Gather every line in the records below that contains the word "will".

== MATERIALS PROVIDED ==

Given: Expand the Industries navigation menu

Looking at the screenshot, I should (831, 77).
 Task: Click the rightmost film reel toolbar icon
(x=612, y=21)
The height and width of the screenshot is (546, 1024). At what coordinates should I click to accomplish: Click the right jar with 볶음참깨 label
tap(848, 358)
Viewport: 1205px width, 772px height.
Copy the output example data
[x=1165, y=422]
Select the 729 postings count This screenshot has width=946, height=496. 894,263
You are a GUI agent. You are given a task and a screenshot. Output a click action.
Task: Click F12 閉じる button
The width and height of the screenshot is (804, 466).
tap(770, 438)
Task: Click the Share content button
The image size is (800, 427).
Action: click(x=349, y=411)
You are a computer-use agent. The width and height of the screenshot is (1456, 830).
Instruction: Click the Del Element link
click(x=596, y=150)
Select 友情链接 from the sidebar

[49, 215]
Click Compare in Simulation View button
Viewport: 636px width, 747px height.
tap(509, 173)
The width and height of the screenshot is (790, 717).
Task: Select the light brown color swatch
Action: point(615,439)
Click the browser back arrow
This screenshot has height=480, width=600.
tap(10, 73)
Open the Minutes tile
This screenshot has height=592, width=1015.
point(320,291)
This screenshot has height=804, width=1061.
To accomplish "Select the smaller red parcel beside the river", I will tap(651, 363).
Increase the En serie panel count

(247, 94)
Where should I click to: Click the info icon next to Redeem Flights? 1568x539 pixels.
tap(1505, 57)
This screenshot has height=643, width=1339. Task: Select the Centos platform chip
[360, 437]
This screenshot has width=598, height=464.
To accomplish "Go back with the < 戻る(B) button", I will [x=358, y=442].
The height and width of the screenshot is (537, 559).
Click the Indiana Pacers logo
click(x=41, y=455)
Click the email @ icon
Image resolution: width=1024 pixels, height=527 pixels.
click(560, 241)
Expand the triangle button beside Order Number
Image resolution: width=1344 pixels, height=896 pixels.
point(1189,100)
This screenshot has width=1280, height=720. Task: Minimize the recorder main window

===

## OUTPUT FOR THIS TASK
To accomplish "Select the smaller red parcel beside the river", I will tap(651, 363).
To accomplish "Go back with the < 戻る(B) button", I will [x=358, y=442].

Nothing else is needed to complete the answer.